Barry's, a high-end fitness brand, has secured a strategic investment from Princeton Equity Group. The partnership aims to drive continued excellence in client experience and expand Barry’s global footprint. Advisors include J.P. Morgan Securities LLC on the sell-side and Princeton Equity Group as buy-side counsel.

Acquirer
TargetBarry's
ValueUndisclosed
TypeInvestment
Closed DateNot disclosed
Sell-side AdvisorsJ.P. Morgan Securities LLC
Buy-side AdvisorsPrinceton Equity Group
Legal Buy-SideAkin Gump Strauss Hauer & Feld LLP, DLA Piper LLP
Legal Sell-SideGreenberg Traurig, LLP

Deal Mechanics

The deal structure involves a strategic investment from Princeton Equity Group to Barry’s.

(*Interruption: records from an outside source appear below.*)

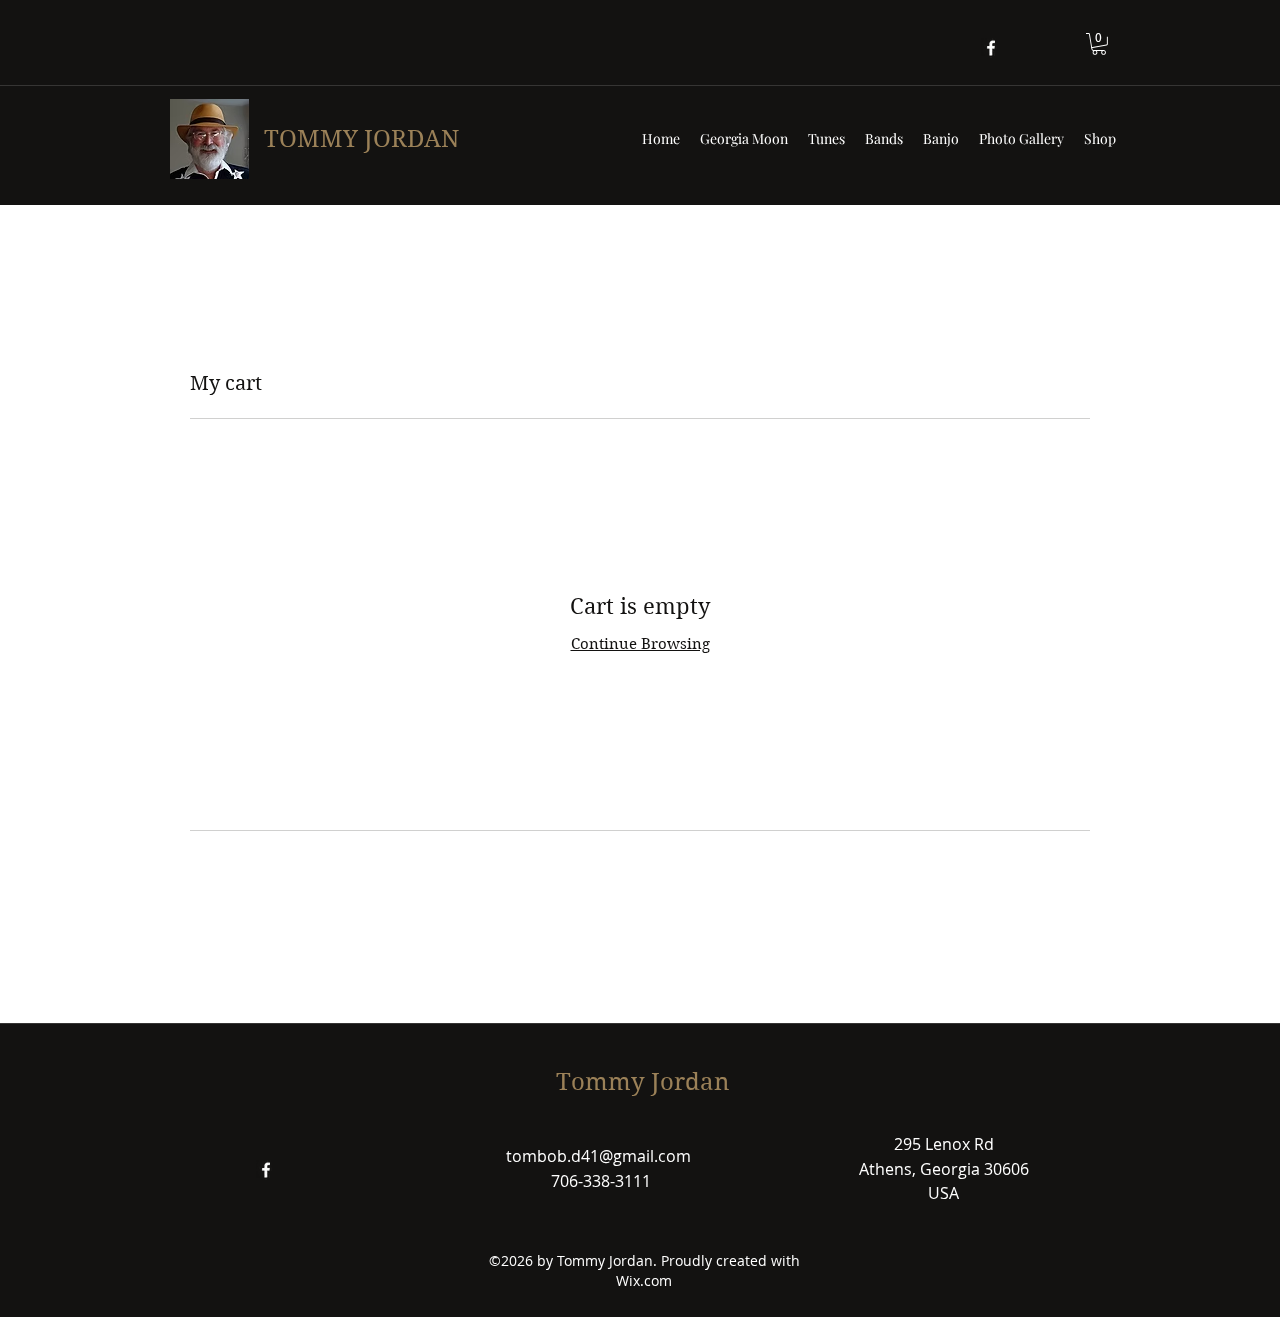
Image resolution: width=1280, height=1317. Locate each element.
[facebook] (991, 48)
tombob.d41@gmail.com (598, 1156)
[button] (1099, 44)
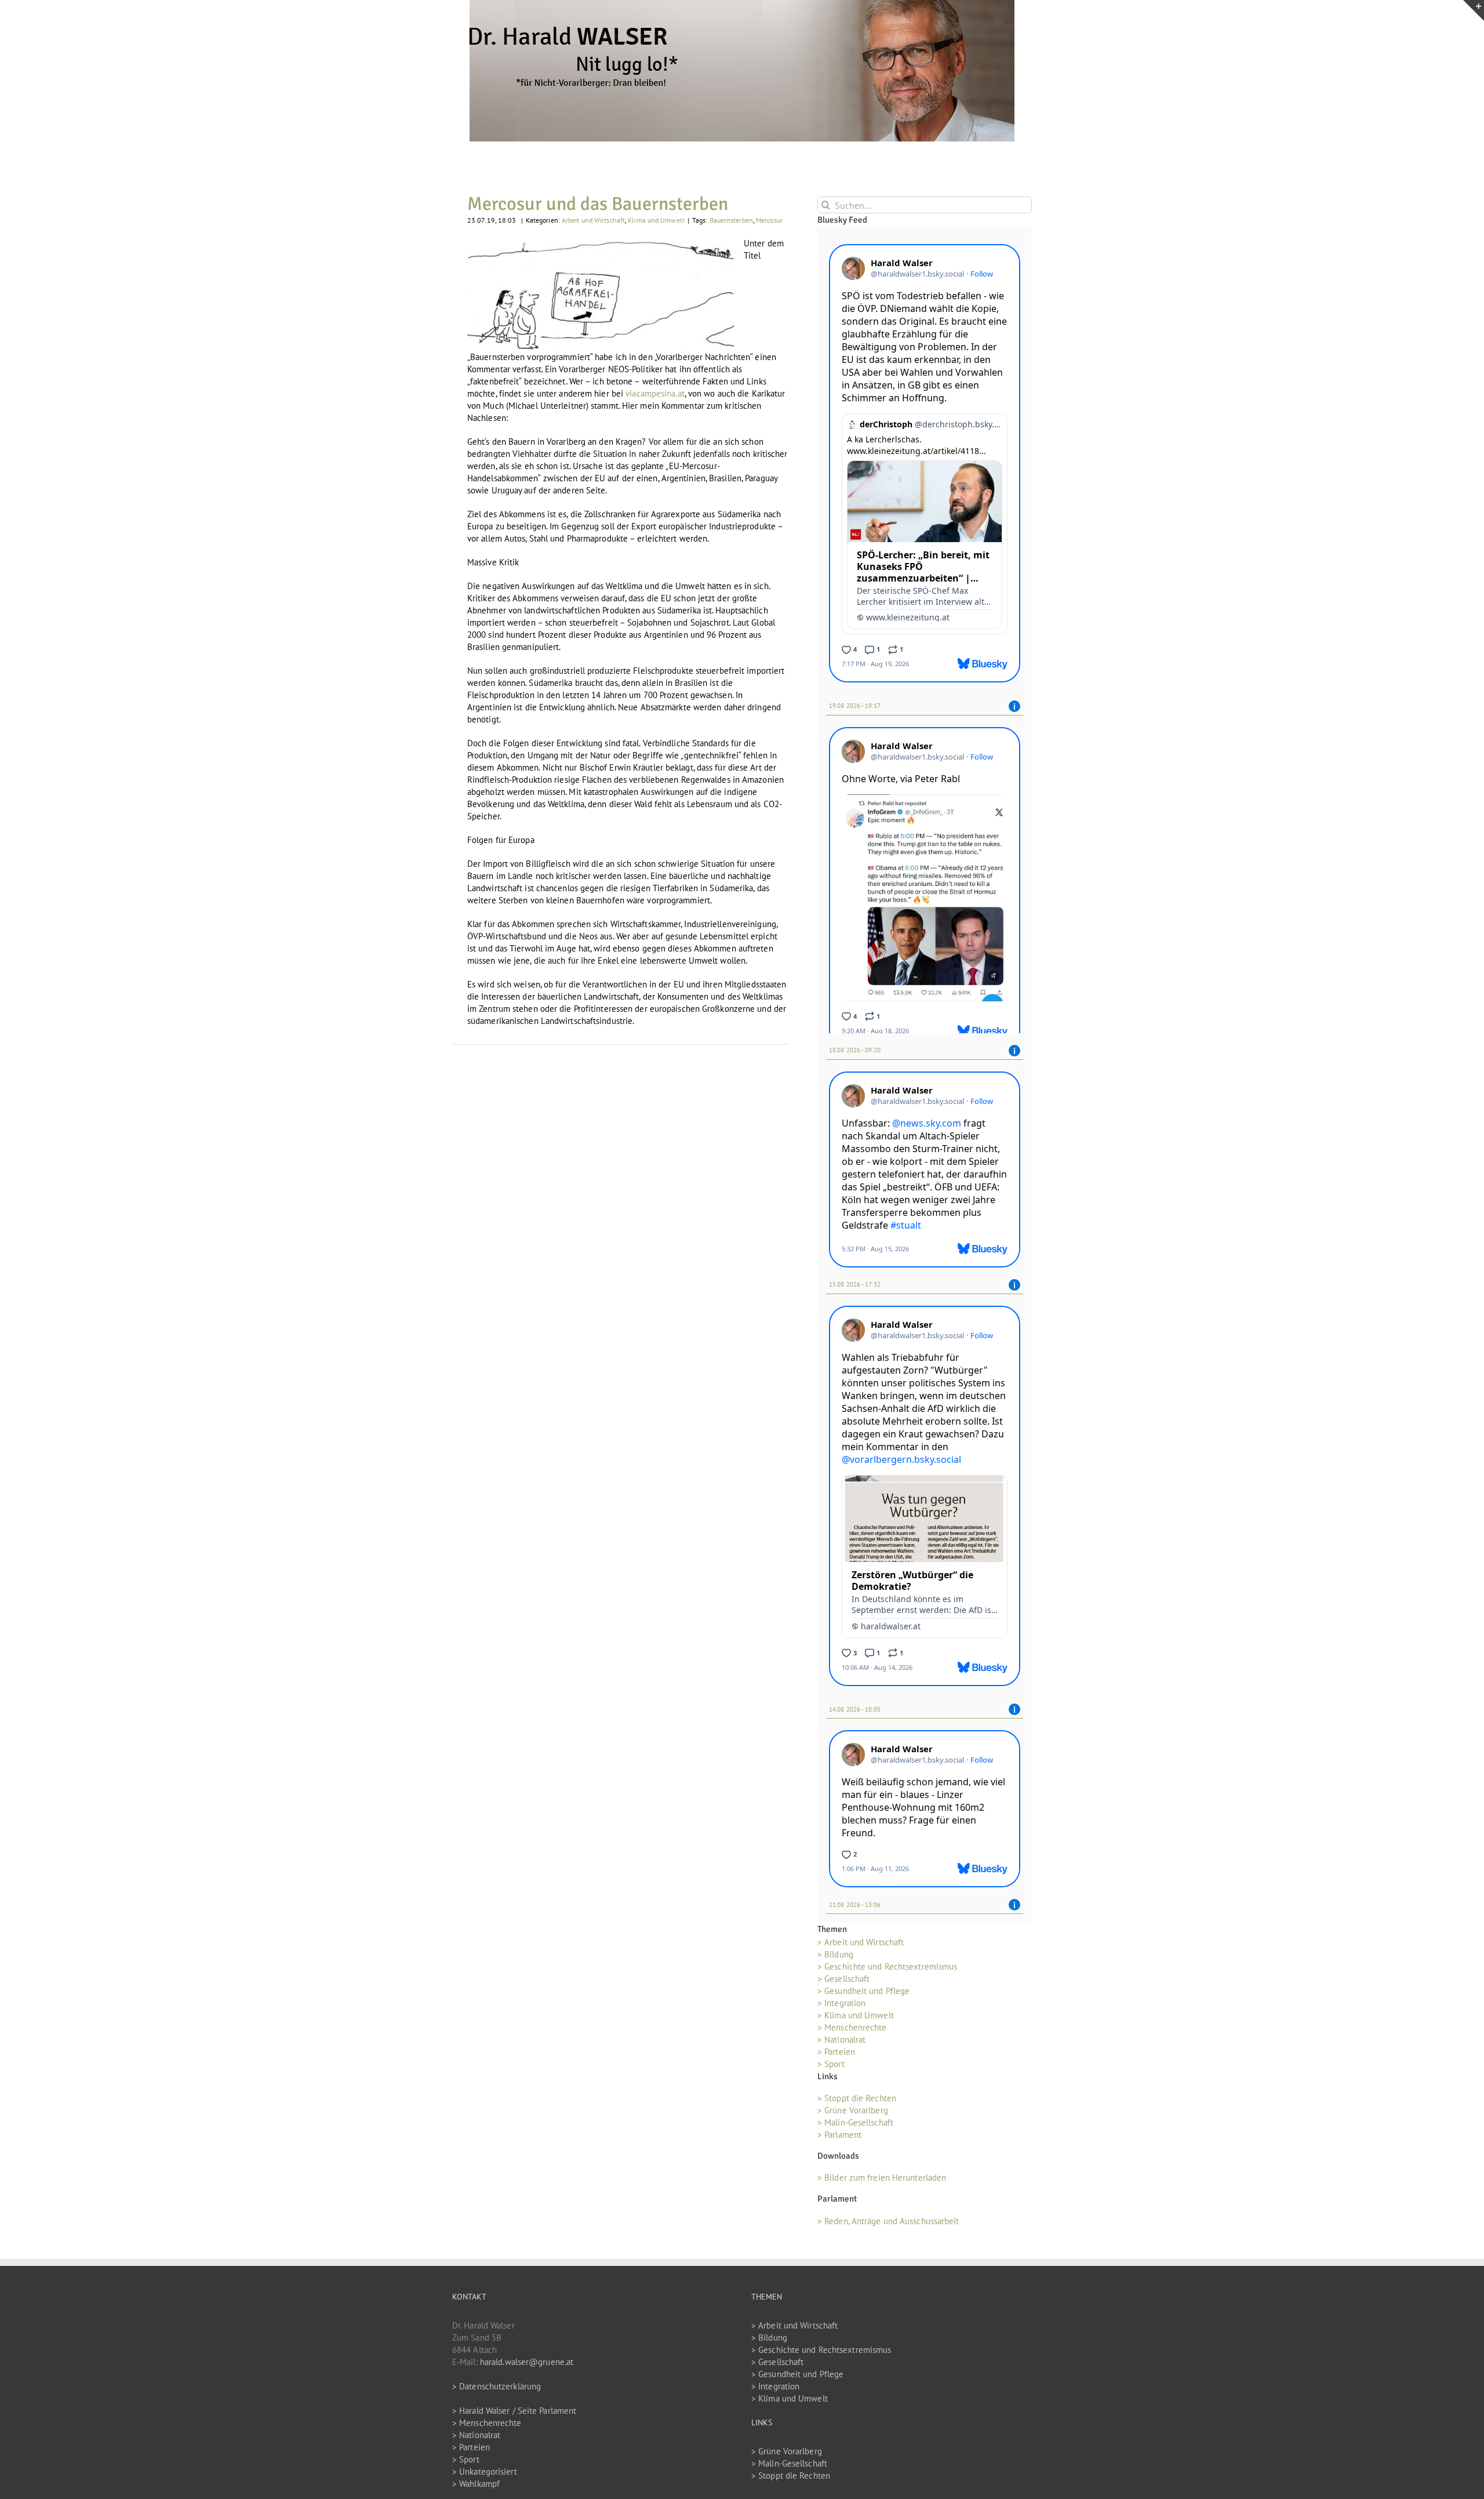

Specific terms and the valuation were not disclosed.

Strategic Rationale

This partnership is intended to enhance Barry's commitment to high-quality client experiences while accelerating its international growth strategy. The injection of capital will support infrastructure development, technology upgrades, and operational improvements across existing and new markets.

Financial Context

Barry’s operates in the premium fitness sector, which has seen strong demand for luxury wellness services despite macroeconomic challenges. The company's unique offering positions it well to capture a share of the expanding global health and fitness market.